Borderline personality disorder symptoms vary from person to person and women are more likely to have this disorder than men. Common symptoms of the disorder include the following:

  • Having an unstable or dysfunctional self-image or a distorted sense of self (how one feels about one’s self)
  • Feelings of isolation, boredom and emptiness
  • Difficulty feeling empathy for others
  • A history of unstable relationships that can change drastically from intense love and idealization to intense hate
  • A persistent fear of abandonment and rejection, including extreme emotional reactions to real and even perceived abandonment
  • Intense, highly changeable moods that can last for several days or for just a few hours
  • Strong feelings of anxiety, worry and depression
  • Impulsive, risky, self-destructive and dangerous behaviors, including reckless driving, drug or alcohol abuse and having unsafe sex
  • Hostility
  • Unstable career plans, goals and aspirations

Many people experience one or more of the above symptoms regularly, but a person with borderline personality disorder will experience many of the symptoms listed above consistently throughout adulthood.
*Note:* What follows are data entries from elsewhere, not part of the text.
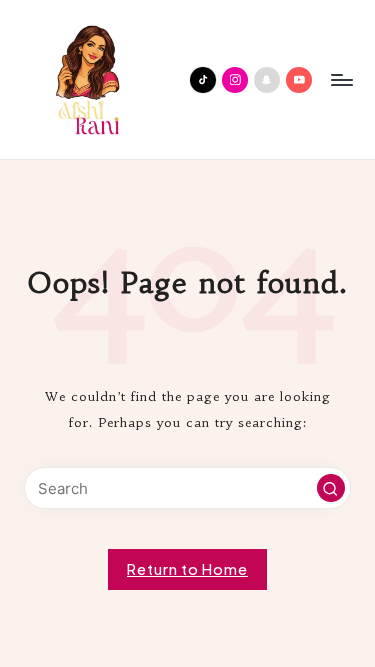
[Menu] (341, 79)
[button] (331, 488)
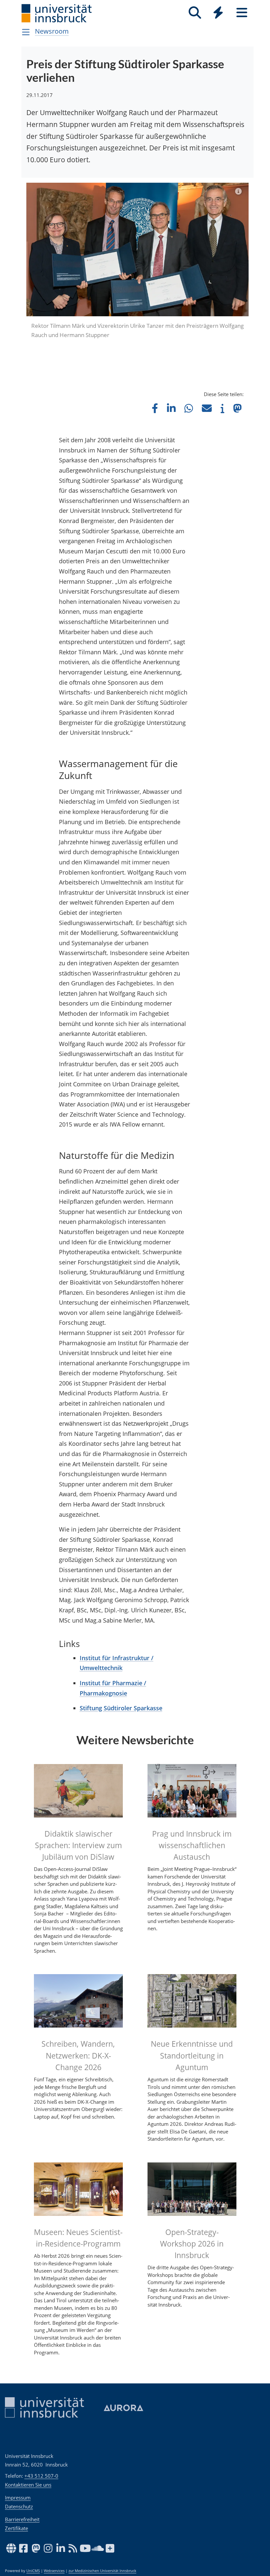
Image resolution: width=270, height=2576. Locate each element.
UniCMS (33, 2570)
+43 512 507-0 (41, 2475)
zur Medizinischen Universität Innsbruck (102, 2570)
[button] (155, 408)
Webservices (54, 2570)
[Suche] (194, 12)
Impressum (18, 2497)
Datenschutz (19, 2506)
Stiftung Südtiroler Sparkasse (121, 1708)
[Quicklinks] (218, 12)
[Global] (218, 13)
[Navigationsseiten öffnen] (26, 32)
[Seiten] (242, 12)
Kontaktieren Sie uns (28, 2484)
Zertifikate (16, 2528)
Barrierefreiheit (22, 2519)
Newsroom (52, 31)
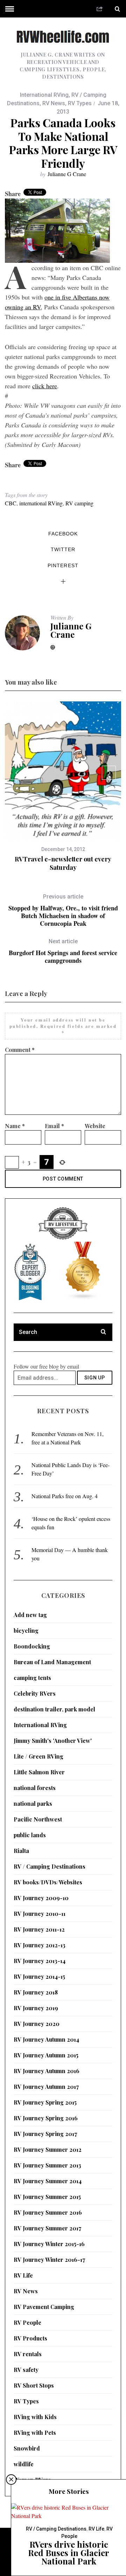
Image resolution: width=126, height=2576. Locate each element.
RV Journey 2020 (36, 2023)
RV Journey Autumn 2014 (46, 2039)
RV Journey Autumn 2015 (46, 2055)
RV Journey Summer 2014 (48, 2181)
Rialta (21, 1850)
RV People (27, 2322)
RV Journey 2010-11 (39, 1913)
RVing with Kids (35, 2416)
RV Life (23, 2275)
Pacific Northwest (38, 1819)
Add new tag (30, 1614)
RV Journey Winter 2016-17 (49, 2259)
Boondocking (32, 1646)
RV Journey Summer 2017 (47, 2228)
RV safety (26, 2369)
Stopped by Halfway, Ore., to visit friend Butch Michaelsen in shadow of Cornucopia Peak (63, 910)
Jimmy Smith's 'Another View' (53, 1740)
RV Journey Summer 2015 (47, 2196)
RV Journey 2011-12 (39, 1929)
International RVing (44, 95)
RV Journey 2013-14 (39, 1960)
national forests (35, 1787)
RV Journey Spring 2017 (45, 2133)
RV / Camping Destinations (49, 1866)
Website (95, 1126)
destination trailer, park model (54, 1709)
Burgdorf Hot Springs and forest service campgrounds (63, 951)
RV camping (79, 503)
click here (44, 386)
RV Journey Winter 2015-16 (49, 2243)
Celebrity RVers (35, 1693)
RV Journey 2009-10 (41, 1898)
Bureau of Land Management (52, 1662)
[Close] (11, 2479)
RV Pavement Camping (44, 2306)
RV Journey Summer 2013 (47, 2165)
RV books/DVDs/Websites (48, 1882)
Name (15, 1126)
The term “borderline” refers to the fact that people with this condition tend to “border” on being diagnosed with additional mental health conditions in their lifetime, including psychosis.

One of the ironies of this disorder is that people with BPD may crave closeness, but their intense and unstable emotional responses tend to alienate others, causing long-term feelings of isolation.

Borderline Personality Disorder and Suicidality

Around 80 percent of people with borderline personality disorder display suicidal behaviors, including suicide attempts, cutting themselves, burning themselves, and other self-destructive acts. It is estimated that between 4 and 9 percent of people with BPD will die by suicide.